STUDY MATERIAL section start

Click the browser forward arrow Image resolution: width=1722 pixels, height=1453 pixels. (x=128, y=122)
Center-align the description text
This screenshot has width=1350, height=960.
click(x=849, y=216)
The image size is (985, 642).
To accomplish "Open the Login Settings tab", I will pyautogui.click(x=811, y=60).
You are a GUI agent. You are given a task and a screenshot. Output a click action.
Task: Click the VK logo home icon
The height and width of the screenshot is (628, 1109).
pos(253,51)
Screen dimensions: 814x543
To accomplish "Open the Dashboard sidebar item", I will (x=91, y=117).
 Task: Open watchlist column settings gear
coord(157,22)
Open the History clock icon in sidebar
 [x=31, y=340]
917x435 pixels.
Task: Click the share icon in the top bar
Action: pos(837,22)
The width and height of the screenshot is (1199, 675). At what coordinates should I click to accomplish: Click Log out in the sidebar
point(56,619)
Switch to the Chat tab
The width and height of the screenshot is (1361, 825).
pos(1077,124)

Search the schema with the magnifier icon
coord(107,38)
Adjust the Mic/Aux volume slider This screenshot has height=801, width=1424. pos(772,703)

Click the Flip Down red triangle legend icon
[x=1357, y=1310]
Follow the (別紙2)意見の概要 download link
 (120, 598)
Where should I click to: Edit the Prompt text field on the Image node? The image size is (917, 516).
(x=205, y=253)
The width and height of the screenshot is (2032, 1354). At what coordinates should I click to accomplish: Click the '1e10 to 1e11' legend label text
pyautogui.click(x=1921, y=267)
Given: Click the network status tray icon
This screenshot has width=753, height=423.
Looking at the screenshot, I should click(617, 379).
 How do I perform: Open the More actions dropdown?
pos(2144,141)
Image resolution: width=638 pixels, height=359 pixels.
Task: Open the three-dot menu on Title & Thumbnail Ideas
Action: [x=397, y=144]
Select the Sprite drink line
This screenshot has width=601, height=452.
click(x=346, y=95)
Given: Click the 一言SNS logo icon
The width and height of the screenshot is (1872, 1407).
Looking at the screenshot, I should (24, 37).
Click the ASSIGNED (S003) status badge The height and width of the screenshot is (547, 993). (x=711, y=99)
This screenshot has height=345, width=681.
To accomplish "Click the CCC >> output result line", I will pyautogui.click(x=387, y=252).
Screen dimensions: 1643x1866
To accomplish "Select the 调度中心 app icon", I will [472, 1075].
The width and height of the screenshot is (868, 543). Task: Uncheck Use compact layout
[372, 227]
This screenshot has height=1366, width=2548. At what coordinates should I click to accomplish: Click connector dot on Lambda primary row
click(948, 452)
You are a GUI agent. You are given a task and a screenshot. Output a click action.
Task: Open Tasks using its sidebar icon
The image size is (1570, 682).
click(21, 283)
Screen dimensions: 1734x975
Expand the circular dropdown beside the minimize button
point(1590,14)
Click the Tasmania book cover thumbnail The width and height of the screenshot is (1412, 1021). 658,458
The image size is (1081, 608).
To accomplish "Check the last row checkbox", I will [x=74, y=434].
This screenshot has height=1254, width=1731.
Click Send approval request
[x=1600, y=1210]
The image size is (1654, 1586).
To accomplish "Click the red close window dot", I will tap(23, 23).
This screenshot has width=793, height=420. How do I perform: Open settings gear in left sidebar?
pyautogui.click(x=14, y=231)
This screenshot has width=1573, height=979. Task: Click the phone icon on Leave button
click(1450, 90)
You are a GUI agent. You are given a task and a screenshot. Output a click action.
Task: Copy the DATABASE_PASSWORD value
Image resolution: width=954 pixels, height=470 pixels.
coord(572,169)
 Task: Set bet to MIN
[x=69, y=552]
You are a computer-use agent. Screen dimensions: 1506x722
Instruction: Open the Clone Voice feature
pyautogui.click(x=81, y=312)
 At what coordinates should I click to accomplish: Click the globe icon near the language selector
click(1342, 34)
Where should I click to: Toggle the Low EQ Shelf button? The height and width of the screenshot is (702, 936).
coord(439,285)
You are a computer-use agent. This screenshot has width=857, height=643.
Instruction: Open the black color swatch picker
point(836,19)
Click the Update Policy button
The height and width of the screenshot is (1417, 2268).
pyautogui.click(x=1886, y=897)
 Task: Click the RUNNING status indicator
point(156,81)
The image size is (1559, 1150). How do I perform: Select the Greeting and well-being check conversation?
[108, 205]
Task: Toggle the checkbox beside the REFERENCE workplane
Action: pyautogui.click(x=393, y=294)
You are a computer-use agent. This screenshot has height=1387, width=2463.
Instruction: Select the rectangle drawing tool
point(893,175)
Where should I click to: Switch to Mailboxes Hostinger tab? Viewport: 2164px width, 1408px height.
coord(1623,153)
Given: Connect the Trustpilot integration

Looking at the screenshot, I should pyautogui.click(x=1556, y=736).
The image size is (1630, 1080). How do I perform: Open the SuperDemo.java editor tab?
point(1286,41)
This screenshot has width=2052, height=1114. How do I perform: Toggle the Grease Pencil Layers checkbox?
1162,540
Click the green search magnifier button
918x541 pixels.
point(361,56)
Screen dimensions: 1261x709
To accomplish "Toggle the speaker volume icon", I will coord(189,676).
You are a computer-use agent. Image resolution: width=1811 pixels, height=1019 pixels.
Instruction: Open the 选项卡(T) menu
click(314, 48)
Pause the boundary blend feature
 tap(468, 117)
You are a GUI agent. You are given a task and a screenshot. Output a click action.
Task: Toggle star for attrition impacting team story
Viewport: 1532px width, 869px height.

STUDY MATERIAL section end

WHAT IS NEEDED – When a line in the listing above holds the word "volume", copy it.

TASK SOLUTION –
Adjust the Mic/Aux volume slider This screenshot has height=801, width=1424. pos(772,703)
To accomplish "Toggle the speaker volume icon", I will coord(189,676).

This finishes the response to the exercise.